ハイボルテージリポバッテリーを充電するときは、以下を必ず注意しましょう

 

・ハイボルテージリポモードを選択

・バランス充電を選択

・充電電流は1C

・セル数を間違いなく指定(今回の例では2セル)

 

まずは、充電器とバッテリーを接続します。(当然バランスコネクタも充電器に接続します)

 

バッテリーの種類で、リポハイボルテージ(LiHV)を選択しましょう。これかなり重要です。

 

1C充電が基本なので、今回のバッテリーでは電流を4.2Aに設定して充電開始しました。(今回のバッテリーは2セルなので、セル数は2セルを選択)

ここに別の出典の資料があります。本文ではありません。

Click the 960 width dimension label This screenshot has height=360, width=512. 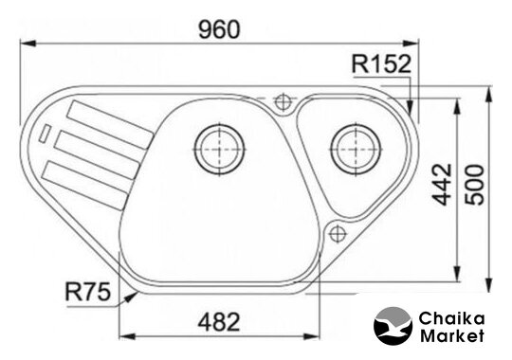(219, 29)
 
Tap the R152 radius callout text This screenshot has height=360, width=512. (381, 63)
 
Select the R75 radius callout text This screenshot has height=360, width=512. (88, 292)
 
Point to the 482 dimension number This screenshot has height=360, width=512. (219, 322)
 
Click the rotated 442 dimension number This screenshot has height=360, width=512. (442, 185)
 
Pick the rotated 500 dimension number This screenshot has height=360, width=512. (474, 185)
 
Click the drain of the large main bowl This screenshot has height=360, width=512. (219, 149)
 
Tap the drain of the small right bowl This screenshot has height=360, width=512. (356, 149)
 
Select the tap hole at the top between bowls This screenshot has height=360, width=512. (283, 102)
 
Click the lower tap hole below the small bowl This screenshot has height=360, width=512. (338, 234)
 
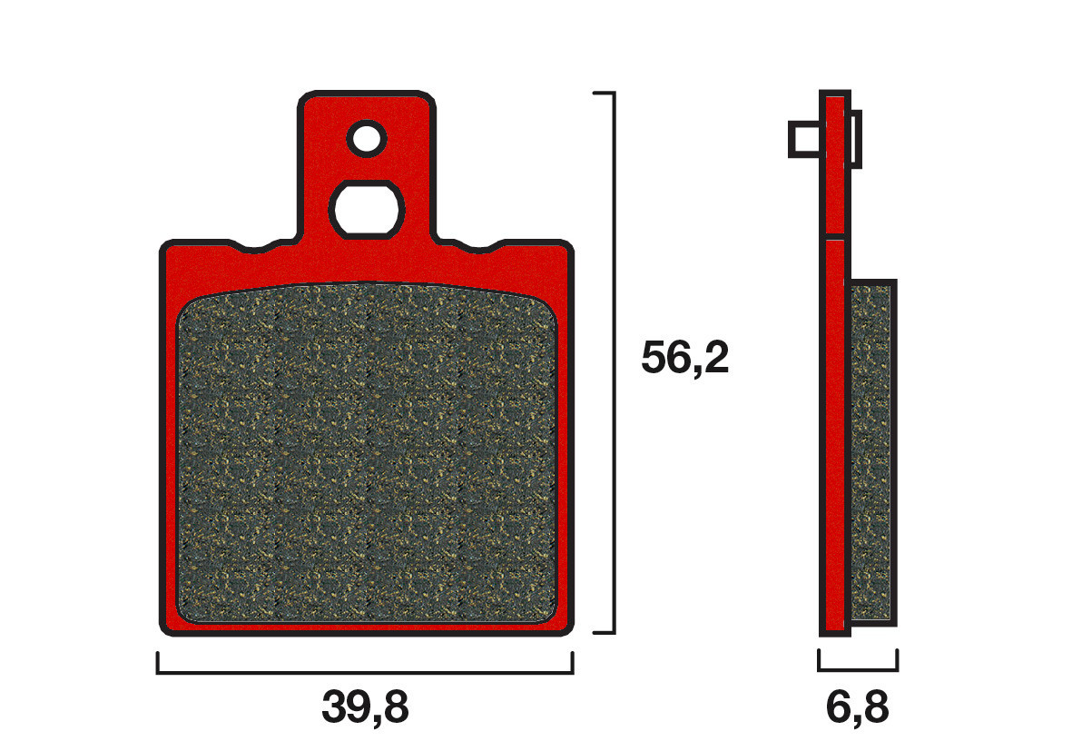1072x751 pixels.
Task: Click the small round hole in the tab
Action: coord(367,138)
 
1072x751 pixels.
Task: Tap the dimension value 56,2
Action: coord(684,359)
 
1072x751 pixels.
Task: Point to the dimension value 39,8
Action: coord(365,707)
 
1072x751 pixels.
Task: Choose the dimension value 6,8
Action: coord(857,707)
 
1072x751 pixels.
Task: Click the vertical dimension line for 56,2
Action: coord(615,363)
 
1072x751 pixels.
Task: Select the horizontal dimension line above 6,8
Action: coord(858,669)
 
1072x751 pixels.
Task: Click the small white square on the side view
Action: coord(806,140)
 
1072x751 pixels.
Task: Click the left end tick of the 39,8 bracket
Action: coord(158,663)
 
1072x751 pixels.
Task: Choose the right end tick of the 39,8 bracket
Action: coord(572,663)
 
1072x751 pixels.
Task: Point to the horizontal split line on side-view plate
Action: coord(835,240)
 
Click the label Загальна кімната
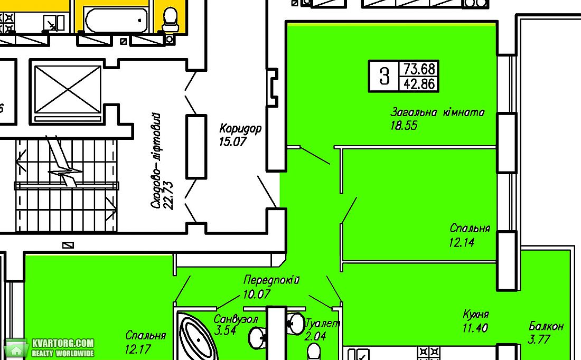[438, 112]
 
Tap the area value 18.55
[404, 125]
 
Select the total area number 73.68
[419, 69]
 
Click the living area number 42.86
[419, 84]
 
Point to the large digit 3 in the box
[384, 76]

「1C」の意味が分からない場合は、別記事で既に説明していますのでこちらをご覧ください。

 

正しく保存しているバッテリーの場合、8.7Vの満充電まで40分~50分ぐらいが通常です。

 

さて、今回はどうなりますかね?

 

 

充電スタート!

 

 

(充電開始から待つこと、48分)

 

 

充電完了しました!

充電された量は2336mAh

 

この充電器の場合、満充電の電圧は8.69Vでした(充電器によっては8.70と表示されます)

 

あとは、このバッテリーを使ってマシンを走らせるだけです!

 

ハイボルテージリポバッテリーの正しい保管方法

走行が終わった後のハイボルテージリポバッテリーは正しく保存すれば長期間保管できます。

 

この辺は、リポと同じですね。

 

一般的なラジコンカー用のリポハイボルテージバッテリーの場合、セルが2つで定格7.6V。

 

このバッテリーを保管する場合の理想的な状態は、1セルあたり3.85Vから3.90V、2つのセルを合計して7.7Vから7.8Vです。

 

リポハイボルテージバッテリーに対応した充電器では「ストレージモード」という便利な機能がありまして、これを使えば自動的にこの状態にしてくれます。

 

 

電圧が高い場合は放電、電圧が足りない場合は充電して電圧を調整してくるんです。私が使っている充電器では自動的に1セル3.9Vに調整してくれます。

 

 

例えば使い終わった後に、バランスが崩れた状態でバッテリーが減っていたとしてもストレージモードで充電すると

 

このようにぴったり1セル3.9V(合計7.8V)になります。

楽チンですよね。

 

 

この状態で保存しておけば長期保存OKです!

 

リポハイボルテージバッテリーのまとめ

・フル充電すると8.7Vになるのでパワーがある

・過充電、過放電に弱い

・ESCは低電圧カット機能があると良い

・1セル3.9Vで保存すれば1年ぐらいへっちゃら(でした)

・充電は1C以下で行う

 

リポハイボルテージバッテリーは種類が少なめ

リポハイボルテージバッテリーは、初心者向けの商品が少なく、多くの商品が角形バッテリーです。

 

角形バッテリーの場合は、プラスとマイナスにバナナコネクターを接続するタイプなのですが、初心者のうちはハイリスクです。

 

何がハイリスクって、プラスとマイナスを間違って接続してしまうと「バチっ」という音とともに、一瞬でESC(アンプ)から焦げ臭いが。。。

 

一瞬でESC(アンプ)がご臨終です。

 

レースに参加している上級者でも、ちょっとぼーっとしてると「バチっ!」っていうことがあるので、初心者のうちはなおさらです。

 

なので、できるだけ初心者の方はストレートパックを使った方が良いと思います。

 

個人的には、無理にリポハイボルテージを買うのではなくて普通のリポの方が選択肢も多いしおすすめかなと。